Exercise requirements:
Please identify every line in the records below that contains the string "height", and copy each such line in full.
* Begin Records shown *
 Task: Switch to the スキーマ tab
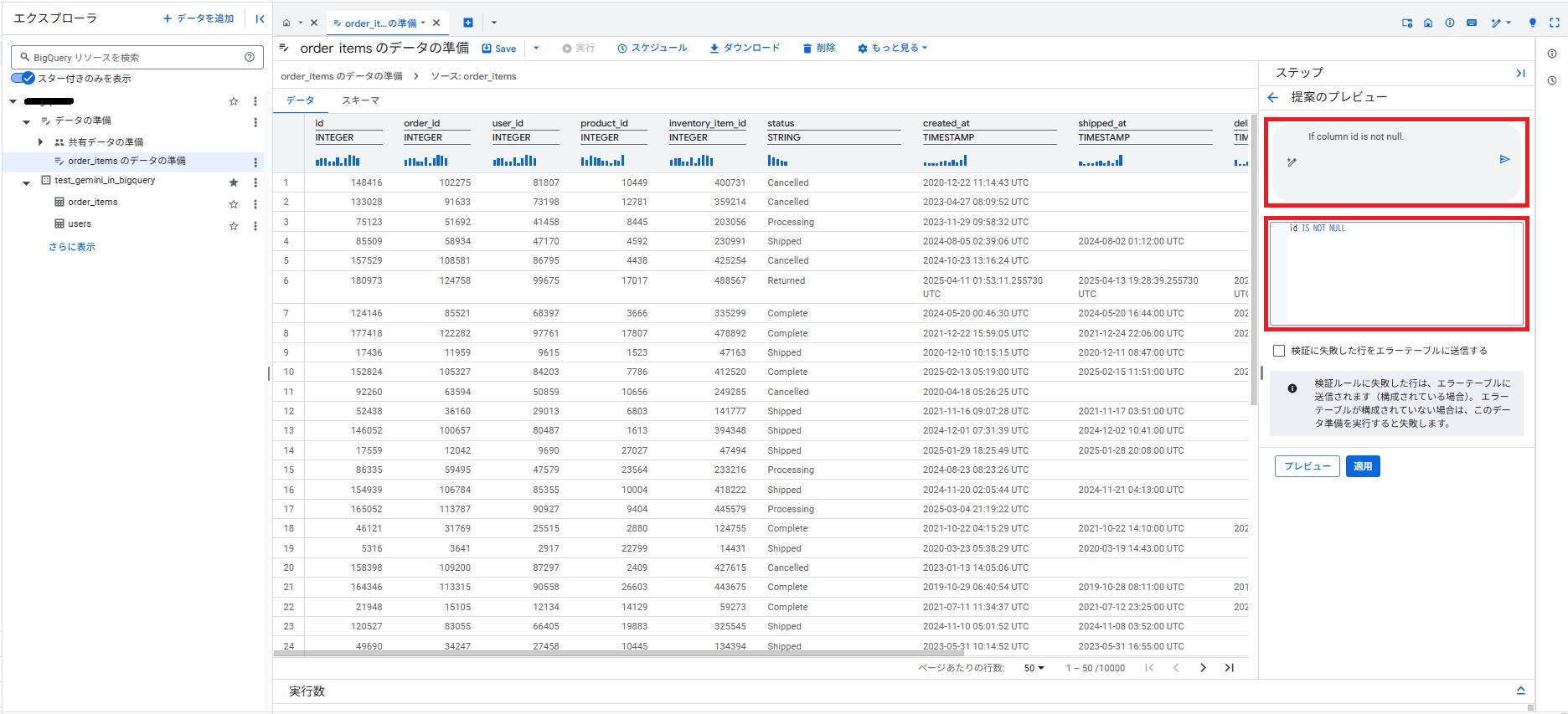pos(360,100)
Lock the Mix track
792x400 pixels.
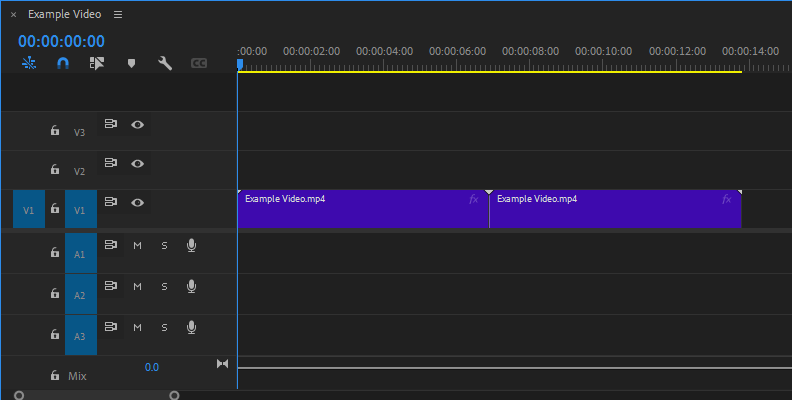tap(55, 376)
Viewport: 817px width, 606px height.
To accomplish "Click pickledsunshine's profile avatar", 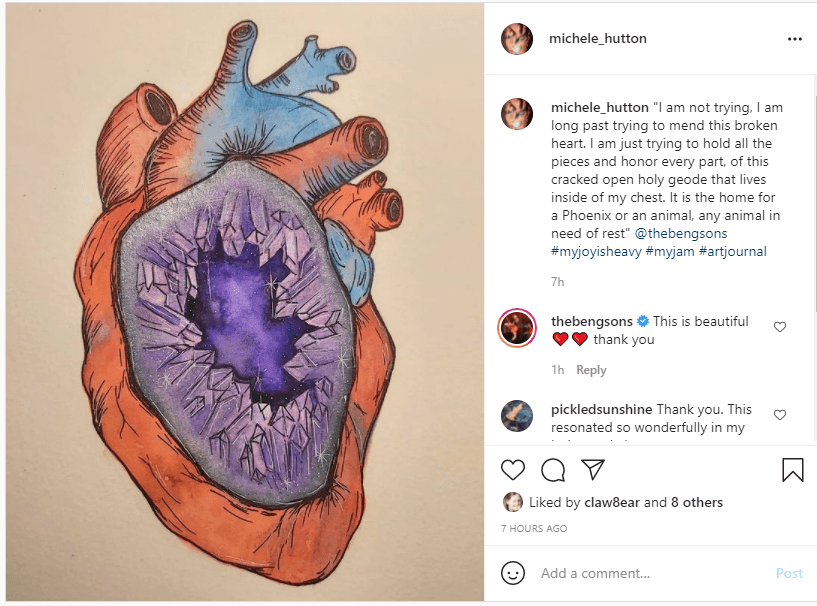I will pyautogui.click(x=517, y=416).
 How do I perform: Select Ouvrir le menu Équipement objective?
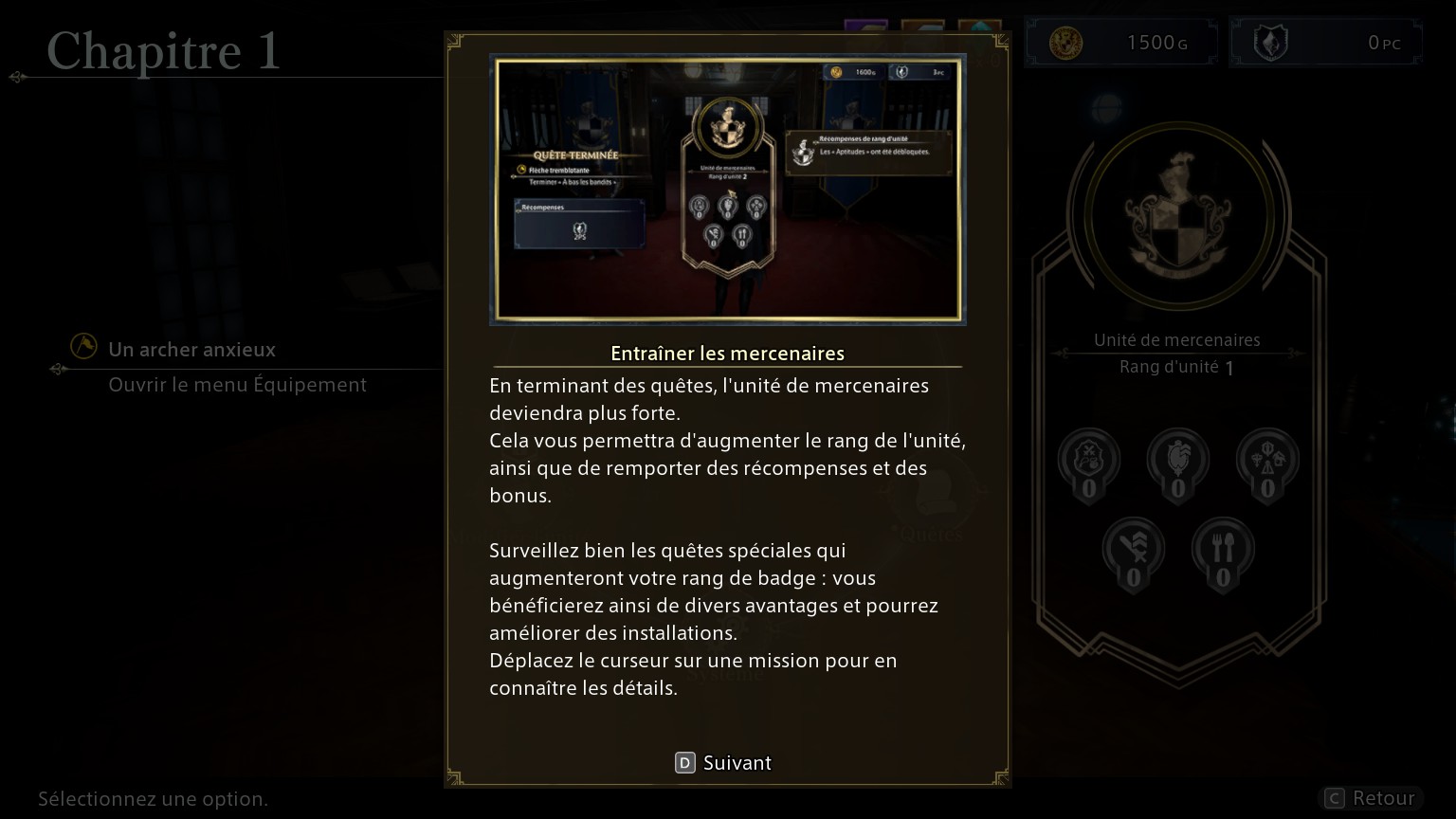(237, 385)

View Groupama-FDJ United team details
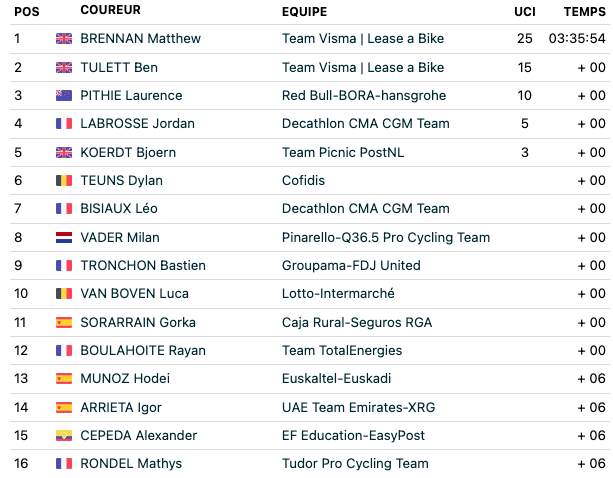tap(351, 265)
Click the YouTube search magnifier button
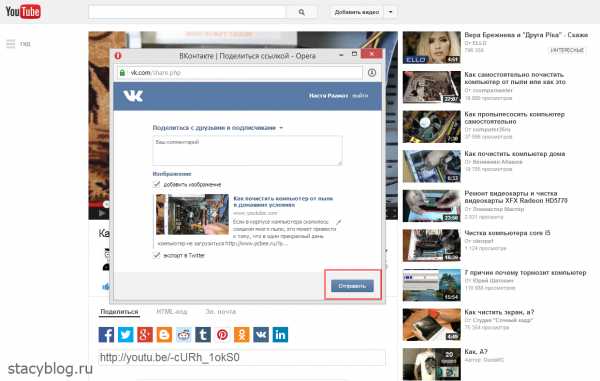 click(x=302, y=12)
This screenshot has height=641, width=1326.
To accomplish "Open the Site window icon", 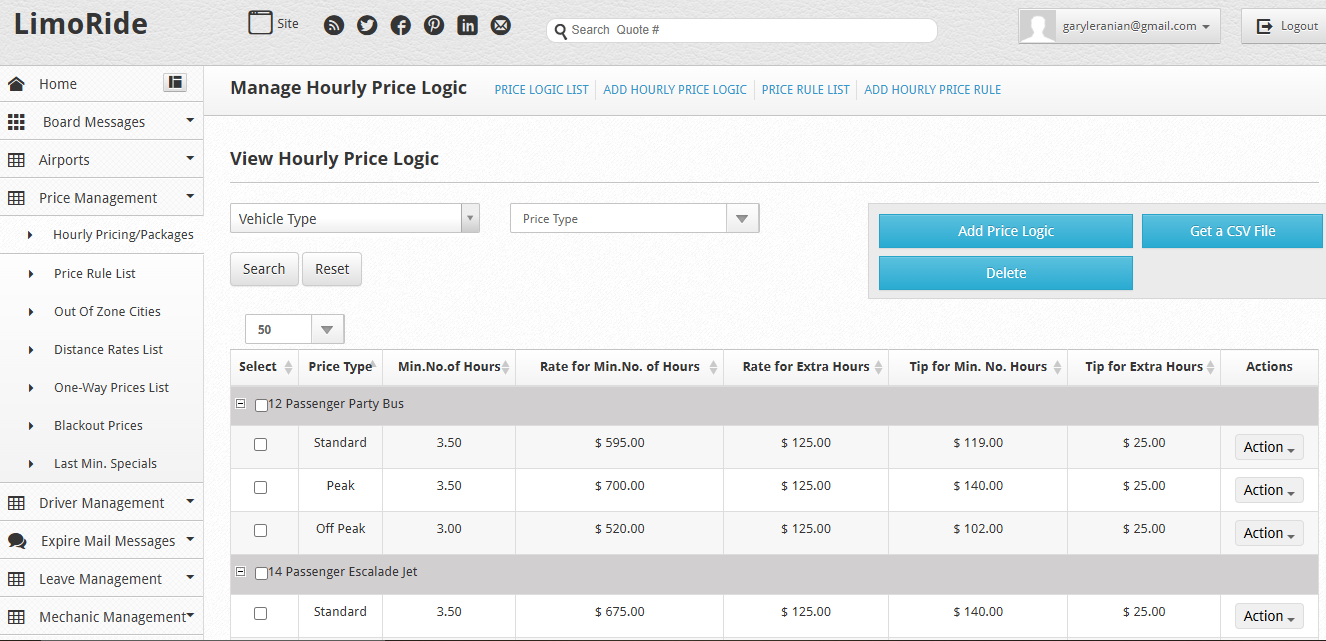I will 260,23.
* End Records shown *
Solution to this exercise:
Viewport: 817px width, 606px height.
This screenshot has height=641, width=1326.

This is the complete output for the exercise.